I was aghast when I found out that both my grandmothers had worked in a sweat shop, but my maternal grandmother was quite matter of fact about wanting to work and not stay home all day. All the ladies were Japanese so it was a good environment. To my young girl’s mind she seemed non-plussed by it all but in retrospect I realize that her husband had died about that time, most likely from the stress of losing his business when he was sent to concentration camp and that she had been uprooted from her community in Pasadena, California and lost most of her possessions. It was gaman that I was seeing – “enduring the seemingly unbearable with patience and dignity.”*** This is a uniquely Japanese and highly prized trait that doesn’t extend much past me as a Sansei (third generation). Though my kids know it and have observed it, I think it will likely be only an interesting cultural trait for my grandchildren.

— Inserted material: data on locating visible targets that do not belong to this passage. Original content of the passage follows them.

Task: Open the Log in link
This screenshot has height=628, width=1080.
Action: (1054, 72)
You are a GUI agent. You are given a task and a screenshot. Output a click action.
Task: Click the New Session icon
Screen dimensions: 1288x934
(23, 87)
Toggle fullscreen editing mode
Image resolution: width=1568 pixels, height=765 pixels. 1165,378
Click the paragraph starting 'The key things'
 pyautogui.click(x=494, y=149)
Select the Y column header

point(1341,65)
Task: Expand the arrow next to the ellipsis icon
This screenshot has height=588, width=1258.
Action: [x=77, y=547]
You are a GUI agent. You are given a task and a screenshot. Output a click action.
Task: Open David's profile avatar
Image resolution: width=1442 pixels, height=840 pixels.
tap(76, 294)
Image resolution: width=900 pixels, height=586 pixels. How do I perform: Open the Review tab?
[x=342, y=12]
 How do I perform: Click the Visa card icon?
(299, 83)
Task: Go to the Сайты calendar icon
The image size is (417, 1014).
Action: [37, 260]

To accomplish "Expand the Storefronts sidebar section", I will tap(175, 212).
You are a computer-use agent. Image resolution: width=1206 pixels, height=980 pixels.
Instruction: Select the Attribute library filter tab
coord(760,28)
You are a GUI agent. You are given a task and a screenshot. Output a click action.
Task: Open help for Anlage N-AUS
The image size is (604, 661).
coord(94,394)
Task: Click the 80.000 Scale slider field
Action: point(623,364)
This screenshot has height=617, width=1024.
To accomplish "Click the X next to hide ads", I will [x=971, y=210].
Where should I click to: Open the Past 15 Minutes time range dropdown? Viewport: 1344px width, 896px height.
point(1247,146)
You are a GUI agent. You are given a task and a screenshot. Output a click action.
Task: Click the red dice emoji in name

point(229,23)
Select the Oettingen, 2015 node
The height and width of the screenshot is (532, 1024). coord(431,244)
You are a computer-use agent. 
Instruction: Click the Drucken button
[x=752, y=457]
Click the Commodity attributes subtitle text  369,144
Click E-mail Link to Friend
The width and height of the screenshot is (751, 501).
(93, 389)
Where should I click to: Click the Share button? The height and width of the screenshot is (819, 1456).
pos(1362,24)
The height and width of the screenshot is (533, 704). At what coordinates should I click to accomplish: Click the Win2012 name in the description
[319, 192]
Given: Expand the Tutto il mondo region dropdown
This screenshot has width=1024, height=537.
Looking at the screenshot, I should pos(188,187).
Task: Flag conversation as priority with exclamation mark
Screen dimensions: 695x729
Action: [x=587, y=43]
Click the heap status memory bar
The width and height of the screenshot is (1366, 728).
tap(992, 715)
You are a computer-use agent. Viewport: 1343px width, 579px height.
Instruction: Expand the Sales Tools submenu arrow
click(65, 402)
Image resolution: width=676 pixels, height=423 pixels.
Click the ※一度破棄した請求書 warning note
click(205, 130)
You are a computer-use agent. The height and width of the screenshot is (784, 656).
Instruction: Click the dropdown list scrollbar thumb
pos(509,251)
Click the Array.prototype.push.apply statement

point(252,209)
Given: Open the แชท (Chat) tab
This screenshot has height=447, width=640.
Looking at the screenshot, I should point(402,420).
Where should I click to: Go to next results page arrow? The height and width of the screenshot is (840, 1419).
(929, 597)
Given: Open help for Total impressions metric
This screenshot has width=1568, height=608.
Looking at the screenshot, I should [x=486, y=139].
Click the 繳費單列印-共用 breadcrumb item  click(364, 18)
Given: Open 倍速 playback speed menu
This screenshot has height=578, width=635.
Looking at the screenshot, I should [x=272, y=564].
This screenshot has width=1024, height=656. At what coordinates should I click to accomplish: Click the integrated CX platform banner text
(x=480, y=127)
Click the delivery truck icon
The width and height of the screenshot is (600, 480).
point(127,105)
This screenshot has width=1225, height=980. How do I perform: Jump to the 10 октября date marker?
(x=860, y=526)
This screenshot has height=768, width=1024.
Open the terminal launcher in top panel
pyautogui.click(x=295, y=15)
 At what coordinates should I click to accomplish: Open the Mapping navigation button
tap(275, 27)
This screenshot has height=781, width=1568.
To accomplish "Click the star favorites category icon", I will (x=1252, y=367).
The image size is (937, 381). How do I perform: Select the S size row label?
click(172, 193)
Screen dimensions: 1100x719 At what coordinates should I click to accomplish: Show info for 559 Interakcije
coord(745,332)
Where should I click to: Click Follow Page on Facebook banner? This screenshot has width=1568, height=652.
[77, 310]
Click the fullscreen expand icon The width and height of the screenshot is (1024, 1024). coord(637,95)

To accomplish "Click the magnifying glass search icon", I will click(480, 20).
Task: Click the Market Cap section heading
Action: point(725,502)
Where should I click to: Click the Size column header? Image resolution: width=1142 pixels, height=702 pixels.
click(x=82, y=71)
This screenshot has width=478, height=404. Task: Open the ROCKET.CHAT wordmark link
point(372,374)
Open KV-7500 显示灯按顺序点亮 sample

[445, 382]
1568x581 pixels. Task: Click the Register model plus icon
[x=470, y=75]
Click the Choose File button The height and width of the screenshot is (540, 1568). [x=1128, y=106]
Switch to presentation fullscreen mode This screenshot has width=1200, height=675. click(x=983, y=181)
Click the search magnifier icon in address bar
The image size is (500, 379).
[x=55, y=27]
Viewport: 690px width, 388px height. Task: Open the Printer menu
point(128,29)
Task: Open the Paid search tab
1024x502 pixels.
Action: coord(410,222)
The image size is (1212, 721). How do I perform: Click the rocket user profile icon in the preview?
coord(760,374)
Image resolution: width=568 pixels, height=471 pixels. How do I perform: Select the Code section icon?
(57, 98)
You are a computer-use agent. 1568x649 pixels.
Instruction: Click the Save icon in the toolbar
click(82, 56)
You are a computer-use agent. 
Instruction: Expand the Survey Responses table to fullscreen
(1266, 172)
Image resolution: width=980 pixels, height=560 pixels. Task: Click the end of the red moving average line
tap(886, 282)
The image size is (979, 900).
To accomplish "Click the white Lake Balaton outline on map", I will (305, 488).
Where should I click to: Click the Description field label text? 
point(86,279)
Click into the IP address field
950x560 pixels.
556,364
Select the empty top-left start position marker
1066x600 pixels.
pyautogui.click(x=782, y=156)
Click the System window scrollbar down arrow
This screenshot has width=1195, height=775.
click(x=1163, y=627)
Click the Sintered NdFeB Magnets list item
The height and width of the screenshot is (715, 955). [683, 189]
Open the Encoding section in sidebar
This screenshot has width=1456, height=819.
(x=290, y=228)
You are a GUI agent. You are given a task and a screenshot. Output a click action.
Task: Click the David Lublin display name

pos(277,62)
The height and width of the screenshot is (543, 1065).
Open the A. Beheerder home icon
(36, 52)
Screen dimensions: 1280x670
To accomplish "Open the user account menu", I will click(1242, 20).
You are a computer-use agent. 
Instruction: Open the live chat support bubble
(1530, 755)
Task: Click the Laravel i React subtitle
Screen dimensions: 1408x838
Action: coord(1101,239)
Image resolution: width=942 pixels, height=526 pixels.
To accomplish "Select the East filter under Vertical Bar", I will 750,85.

Experiences that I share with my grandchildren will resonate through their lives in ways I can only imagine.

Religious Legacy

Every Sunday I bring my 5 year old granddaughter to my Quaker Meeting. She attends First Day School (Sunday School) and part of our worship service, partakes of the food and plays with her friends.

Some day she will know what this means to me. My parents belonged to churches but were not attenders. My Grandma Suzuki identified as a Christian from an early age and practiced until her death at 100.

Grandma was born in 1891 when there were few Christians in Japan. Even more rare was that fact that my grandmother was a Christian because of her grandmother who would have been born about 1850. Christianity was illegal then and Christians were being persecuted under a system that had existed for nearly 250 years. I can only wonder about my great great grandmother’s religious life story and I’m grateful that this grandmother to granddaughter transmission is happening over 100 years later.


I write all of this in the hope that my grandson and granddaughter will remember and reflect upon their Japanese and Japanese-American ancestors, as remembered and lived through me, and that they will pass some of this along to their grandchildren.

*I use the term ethnic because “race” is a social construct, not a biological phenomenon.

**Hapa – “of part-white ancestry or origin.”  Merriam-Webster Dictionary.

*** The Art of Gaman: Arts and Crafts from the Japanese American Internment Camps 1942-1946, Delphine Hirasuna, Ten Speed Press, Berkeley.